PROGRAMMING

Google App Engine - Creating and restoring a backup of Datastore

#python , #google app engine

Backups. Everyone should have it but sometimes creating a backup could be a little.. hard ;-) Are you surprising? Me too. Let’s start.

I’m working on not a small social application. I can tell that we have 5 separate GAE applications but they are connected together (you know, frontend application, authorization and users API, main content API, API for mobile applications, tablets, etc). But i don’t want to talk about this now.

I want to talk about backups. Lately i had a quite simple task. Creating a backup of all this applications and restore it on testing environments. I thought that it would be simple.

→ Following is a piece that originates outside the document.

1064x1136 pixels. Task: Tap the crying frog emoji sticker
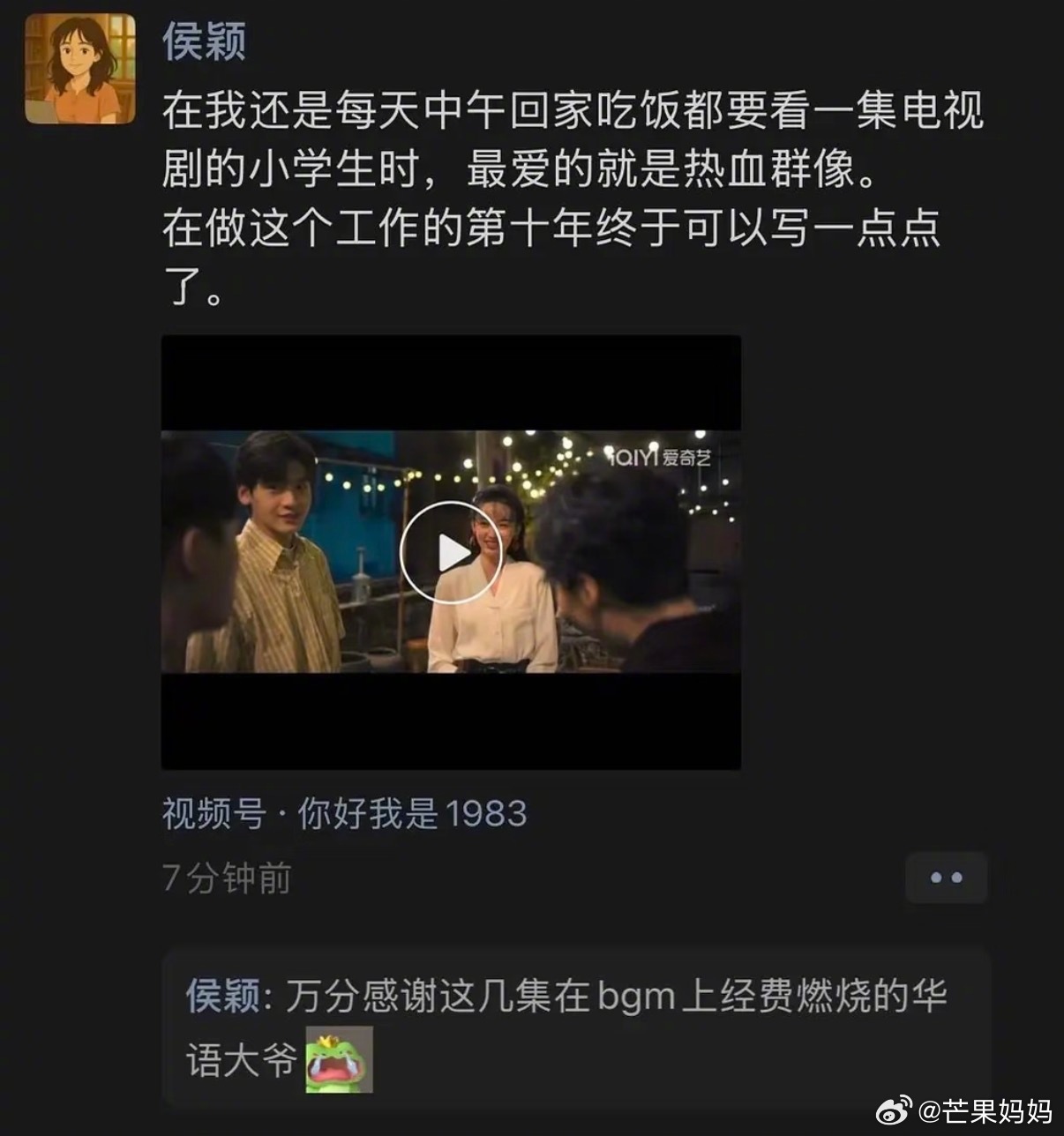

I saw special tool for creating and restoring backups in Datastore Admin. Cool! A few clicks and it will be ready! But..

A few hours later..

Status of creating a backup: Failed
TransactionFailedError: The transaction could not be committed. Please try again.

And that was only a beginning of all the problems..

A lot of investigations. Checking what can be wrong. Trying to fix the problem. I’ve found some strange, undocumented (but it is a normal in GAE..) errors.

ExistenceError: ApplicationError: 105

UnknownError: ApplicationError: 7

I saw that errors before and other mysterious numbers like 6 but this time i had to fix it. After some time we found out that it is possible to create a backup using Datastore Admin but.. we can’t select all Entity Kinds at once. It worked if we tried to select 3 or 4 Kinds. But it is not an efficient way especially if you have a few applications with a few namespaces and for example 60 Entity Kinds in every application. I’ve written to Google Support. The answer was not satisfactory. In short it is a known issue with the currently experimental Backup feature. Backups failed due to transaction collisions. Current workaround is to perform the backup on fewer kinds at a time. According to the response from Google Support, we should try to break it to smaller batches of ~5-10 Kinds and each batch can be started at the same time as there is no contention between batches. They are working on this problem and we can expect improvements in the “near future”.

I tried this. It looks like less Entity Kinds at once gives you less errors. I had to put this operation on a cron and had to be sure that it always creates a backup without any errors. At the moment our task uses a special queue for backups and creates a backup of every Entity Kind separately. It is not satisfactory, it is not fast, it is not good for restoring but it works. Without problems.

Below is a simple Backup class. I’ve removed all the code which is not related with backups like sending emails or creating a zip file from created files. It gives a possibility to set a bucket name on Google Cloud Storage where the backup should be saved and namespace from which the data should be backuped.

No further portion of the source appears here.